Sperduto nella nebbia
Di un mondo senza senso
Viaggi in cerca di un perché
Che colmi
L’ansia silente ma non sopita
Che giace nel tuo cuore.
Solo perdendo
Quello che più prezioso hai
Potrai trovare quello che cerchi.

Una vertigine lo colse, facendo ondeggiare il mondo attorno a lui. Per un attimo quello che gli era attorno gli apparve irreale.
“Forse ruzzolando giù ho battuto la testa e ora sto vivendo un’esperienza di premorte” pensò. “Forse dovrei tornare indietro e controllare se vedo il mio corpo steso sull’erba.”

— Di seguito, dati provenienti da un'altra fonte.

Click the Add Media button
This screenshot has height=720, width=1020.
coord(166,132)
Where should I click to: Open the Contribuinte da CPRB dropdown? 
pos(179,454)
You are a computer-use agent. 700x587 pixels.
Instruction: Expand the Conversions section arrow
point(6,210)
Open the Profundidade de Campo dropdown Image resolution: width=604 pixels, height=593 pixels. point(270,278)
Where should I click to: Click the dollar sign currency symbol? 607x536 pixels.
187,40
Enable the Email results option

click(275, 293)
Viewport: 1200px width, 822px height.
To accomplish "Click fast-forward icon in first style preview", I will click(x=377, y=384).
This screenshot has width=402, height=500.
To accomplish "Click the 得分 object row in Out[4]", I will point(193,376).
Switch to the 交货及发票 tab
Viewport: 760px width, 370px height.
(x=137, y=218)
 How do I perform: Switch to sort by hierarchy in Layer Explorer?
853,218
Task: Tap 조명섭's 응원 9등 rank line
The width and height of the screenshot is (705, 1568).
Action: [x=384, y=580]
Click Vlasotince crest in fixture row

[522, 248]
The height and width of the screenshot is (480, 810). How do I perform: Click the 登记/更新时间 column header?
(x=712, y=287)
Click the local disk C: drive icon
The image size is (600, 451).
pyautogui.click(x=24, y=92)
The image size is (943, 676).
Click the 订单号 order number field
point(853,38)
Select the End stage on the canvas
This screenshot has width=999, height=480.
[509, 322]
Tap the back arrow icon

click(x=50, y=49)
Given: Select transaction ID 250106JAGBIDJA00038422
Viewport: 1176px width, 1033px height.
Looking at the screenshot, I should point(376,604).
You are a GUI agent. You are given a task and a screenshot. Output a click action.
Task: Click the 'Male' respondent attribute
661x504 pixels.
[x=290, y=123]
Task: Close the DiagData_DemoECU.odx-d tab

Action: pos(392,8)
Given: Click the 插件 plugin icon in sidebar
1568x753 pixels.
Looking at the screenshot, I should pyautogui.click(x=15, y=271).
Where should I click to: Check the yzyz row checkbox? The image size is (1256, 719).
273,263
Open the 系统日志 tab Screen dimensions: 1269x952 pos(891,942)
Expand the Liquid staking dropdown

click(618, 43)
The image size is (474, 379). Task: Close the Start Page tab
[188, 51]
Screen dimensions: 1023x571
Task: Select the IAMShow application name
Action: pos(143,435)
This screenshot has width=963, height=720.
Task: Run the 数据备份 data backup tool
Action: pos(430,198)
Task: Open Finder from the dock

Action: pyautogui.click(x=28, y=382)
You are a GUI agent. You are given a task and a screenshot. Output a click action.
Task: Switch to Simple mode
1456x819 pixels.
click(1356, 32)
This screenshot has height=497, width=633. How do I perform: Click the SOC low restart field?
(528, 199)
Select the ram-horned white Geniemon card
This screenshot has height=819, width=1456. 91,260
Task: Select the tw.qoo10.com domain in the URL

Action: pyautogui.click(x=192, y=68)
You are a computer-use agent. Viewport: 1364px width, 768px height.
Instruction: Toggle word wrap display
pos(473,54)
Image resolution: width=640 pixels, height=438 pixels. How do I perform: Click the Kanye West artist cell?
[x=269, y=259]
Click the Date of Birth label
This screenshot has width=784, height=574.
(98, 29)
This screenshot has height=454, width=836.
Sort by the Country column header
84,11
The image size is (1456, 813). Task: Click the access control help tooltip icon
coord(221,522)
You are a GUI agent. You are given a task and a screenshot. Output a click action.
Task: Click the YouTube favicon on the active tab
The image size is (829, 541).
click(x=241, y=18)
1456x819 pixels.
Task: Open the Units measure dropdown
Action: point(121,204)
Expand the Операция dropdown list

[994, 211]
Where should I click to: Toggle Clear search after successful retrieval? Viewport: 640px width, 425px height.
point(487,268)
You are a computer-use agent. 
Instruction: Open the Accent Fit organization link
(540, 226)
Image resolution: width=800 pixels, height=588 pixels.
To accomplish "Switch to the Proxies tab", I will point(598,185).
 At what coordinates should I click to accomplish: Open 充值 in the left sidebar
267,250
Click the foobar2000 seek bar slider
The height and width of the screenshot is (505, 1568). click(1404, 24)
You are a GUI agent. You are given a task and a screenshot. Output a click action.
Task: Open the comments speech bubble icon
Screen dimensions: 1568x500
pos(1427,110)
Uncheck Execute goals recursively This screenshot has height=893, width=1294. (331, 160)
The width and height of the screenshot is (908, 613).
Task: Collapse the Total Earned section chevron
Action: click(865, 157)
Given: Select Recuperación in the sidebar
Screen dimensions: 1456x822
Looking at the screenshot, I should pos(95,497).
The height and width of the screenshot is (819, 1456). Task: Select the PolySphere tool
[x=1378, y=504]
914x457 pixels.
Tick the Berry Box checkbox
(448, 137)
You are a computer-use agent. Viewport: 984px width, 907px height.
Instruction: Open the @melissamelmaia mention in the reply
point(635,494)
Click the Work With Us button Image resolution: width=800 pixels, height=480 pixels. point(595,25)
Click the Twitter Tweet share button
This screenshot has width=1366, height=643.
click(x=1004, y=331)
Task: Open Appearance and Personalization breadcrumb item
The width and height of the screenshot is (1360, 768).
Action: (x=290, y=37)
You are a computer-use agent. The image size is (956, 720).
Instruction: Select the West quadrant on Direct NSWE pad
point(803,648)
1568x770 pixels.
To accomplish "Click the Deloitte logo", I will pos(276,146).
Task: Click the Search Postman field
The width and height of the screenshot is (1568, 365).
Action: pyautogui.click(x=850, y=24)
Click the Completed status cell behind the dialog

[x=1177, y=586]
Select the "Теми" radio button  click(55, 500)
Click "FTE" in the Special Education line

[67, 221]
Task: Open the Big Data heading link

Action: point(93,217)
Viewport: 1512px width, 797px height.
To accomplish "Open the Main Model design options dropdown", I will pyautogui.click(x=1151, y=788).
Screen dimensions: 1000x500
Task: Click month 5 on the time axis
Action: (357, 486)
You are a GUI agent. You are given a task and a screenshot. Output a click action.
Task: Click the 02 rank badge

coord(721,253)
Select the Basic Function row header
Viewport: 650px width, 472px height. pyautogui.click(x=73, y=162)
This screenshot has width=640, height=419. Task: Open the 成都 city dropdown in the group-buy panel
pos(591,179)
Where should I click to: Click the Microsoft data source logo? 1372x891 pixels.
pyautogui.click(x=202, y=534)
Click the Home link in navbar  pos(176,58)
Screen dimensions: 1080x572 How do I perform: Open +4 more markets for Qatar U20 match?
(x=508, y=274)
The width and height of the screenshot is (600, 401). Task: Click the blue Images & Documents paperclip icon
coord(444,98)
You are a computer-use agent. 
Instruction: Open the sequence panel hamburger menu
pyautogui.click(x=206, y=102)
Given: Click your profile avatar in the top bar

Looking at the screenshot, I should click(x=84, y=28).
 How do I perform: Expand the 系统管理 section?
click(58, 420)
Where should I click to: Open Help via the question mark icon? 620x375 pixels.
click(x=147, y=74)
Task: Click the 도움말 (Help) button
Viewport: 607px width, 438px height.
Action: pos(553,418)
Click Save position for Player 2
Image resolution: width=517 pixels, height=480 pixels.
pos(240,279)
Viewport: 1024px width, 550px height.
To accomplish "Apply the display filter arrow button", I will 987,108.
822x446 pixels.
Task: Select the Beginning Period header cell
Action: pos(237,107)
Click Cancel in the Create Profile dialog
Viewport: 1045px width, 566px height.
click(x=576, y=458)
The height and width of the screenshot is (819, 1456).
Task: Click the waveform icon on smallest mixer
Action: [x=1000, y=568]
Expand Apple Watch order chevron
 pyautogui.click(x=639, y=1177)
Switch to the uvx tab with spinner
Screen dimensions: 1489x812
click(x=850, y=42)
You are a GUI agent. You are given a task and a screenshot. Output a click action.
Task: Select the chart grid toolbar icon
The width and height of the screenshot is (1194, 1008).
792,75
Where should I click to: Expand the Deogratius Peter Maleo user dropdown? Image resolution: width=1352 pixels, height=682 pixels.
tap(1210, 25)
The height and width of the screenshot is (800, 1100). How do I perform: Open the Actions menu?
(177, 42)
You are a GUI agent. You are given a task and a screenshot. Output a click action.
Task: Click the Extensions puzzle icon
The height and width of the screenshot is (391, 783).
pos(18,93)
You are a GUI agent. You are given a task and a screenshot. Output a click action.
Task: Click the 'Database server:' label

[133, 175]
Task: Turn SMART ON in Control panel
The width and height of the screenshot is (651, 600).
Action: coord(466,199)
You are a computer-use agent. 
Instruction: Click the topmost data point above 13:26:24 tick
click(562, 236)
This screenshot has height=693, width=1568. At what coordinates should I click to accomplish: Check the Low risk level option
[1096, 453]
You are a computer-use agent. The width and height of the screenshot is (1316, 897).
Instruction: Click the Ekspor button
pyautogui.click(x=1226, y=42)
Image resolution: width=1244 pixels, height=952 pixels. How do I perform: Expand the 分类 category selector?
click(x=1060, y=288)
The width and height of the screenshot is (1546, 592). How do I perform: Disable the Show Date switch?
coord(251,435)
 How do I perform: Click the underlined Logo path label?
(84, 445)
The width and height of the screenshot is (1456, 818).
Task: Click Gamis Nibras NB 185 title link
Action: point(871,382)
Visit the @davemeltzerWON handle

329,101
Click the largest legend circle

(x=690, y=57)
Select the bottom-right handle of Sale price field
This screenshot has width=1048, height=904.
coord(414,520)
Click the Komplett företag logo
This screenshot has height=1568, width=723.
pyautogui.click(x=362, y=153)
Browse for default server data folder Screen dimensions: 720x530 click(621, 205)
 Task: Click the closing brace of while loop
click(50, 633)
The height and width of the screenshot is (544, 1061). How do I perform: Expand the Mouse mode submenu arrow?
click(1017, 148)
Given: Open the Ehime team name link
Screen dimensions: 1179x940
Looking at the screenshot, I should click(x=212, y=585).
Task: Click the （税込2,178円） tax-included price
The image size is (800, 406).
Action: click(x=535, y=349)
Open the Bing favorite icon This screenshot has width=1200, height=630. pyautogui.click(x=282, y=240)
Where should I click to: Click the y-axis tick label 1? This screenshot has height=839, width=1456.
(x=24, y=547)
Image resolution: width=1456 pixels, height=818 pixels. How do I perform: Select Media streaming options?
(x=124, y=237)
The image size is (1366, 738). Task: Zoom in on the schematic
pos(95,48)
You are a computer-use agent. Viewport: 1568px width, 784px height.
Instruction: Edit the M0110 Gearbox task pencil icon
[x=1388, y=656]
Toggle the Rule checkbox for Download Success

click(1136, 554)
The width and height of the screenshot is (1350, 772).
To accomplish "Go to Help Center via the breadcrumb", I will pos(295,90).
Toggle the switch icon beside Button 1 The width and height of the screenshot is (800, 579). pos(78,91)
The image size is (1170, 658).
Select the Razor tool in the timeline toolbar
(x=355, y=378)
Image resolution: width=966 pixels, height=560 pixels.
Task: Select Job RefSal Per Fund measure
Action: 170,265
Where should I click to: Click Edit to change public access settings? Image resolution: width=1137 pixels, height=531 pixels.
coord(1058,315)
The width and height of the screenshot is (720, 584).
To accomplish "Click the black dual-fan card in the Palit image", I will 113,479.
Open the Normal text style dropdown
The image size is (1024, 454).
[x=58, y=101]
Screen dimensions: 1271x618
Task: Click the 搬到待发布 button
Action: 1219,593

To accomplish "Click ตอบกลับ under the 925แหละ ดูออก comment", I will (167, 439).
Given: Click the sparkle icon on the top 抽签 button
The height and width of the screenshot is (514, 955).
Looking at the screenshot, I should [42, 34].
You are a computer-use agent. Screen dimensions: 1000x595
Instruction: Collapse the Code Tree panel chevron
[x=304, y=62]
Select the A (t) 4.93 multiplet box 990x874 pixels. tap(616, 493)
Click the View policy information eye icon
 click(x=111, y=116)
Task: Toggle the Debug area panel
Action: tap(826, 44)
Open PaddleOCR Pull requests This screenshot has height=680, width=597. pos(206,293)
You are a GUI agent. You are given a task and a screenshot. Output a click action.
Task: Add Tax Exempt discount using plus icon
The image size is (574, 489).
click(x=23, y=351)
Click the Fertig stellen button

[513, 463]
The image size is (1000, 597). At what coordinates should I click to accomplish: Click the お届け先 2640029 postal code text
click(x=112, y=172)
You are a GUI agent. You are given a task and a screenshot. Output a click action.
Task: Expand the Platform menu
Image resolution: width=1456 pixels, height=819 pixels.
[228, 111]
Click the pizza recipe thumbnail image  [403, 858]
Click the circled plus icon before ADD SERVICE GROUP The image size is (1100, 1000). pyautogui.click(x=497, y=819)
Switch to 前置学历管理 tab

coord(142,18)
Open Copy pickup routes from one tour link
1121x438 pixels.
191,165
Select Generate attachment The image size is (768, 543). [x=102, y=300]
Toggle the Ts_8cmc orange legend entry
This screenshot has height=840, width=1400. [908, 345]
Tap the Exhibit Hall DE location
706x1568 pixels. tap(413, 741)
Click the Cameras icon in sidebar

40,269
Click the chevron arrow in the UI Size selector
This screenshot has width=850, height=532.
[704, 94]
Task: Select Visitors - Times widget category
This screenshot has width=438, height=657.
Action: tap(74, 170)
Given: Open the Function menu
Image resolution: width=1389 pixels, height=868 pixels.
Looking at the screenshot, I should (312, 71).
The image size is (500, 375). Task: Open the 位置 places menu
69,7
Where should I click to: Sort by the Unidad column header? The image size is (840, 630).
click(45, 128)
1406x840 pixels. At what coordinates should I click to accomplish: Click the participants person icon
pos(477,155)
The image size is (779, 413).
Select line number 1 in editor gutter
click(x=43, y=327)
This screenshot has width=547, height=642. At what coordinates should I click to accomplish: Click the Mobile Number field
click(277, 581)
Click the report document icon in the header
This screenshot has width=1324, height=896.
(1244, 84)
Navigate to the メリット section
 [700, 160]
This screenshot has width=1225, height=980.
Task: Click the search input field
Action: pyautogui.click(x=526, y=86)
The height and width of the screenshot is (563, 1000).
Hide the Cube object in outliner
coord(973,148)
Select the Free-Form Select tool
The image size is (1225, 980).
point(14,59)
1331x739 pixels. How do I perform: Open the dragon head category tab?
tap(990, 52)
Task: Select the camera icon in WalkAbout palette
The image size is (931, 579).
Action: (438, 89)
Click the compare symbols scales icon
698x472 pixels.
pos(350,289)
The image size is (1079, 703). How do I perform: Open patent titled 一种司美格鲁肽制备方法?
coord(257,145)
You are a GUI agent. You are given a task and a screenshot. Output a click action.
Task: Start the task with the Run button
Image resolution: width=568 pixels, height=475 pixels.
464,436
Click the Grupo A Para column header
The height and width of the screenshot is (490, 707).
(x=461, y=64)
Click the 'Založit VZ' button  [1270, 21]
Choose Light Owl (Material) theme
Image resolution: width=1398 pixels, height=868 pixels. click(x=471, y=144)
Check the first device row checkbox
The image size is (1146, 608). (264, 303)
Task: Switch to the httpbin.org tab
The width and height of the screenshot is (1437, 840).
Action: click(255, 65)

Ma in quel momento non gli importava se era vivo o morto: quello che contava era andare avanti. Adesso sentiva come una forza che lo stava attirando a sé, ma non veniva dalla casa. Riprese a camminare nella radura. Presto il terreno prese a digradare, portandolo di nuovo verso gli alberi; superando un fossato poco profondo, aggirò una macchia di bassi rovi per trovarsi davanti all’imboccatura di una grotta.
Si voltò indietro, vedendo qualcosa muoversi nel punto in cui la sua caduta si era fermata. Una parte di lui gli diceva di tornare indietro, che era necessario che andasse a controllare; ma una voce gli stava sussurrando che non era quello che voleva, perché là non c’era nulla per cui valesse la pena tornare.
Si voltò verso la grotta ed entrò. Camminò a lungo nelle tenebre; presto ebbe l’impressione di aver smesso di scendere e aver cominciato a salire. Il buio cominciò a dissiparsi, lasciando spazio alla luce. Sbucò sul fianco di una collina di un verde rigoglioso, l’aria ricolma del profumo di mille fiori. A poca distanza da lui, un uomo dai lunghi capelli e una folta barba che ricadeva su una veste bianca passeggiava con diversi cani al seguito.
“Ma quelli sono…”
«Buck! Diana!»
Il grande cane nero e la piccola cagna pezzata si voltarono abbaiando festosi. Si lanciò di corsa verso di loro, felice come mai lo era stato.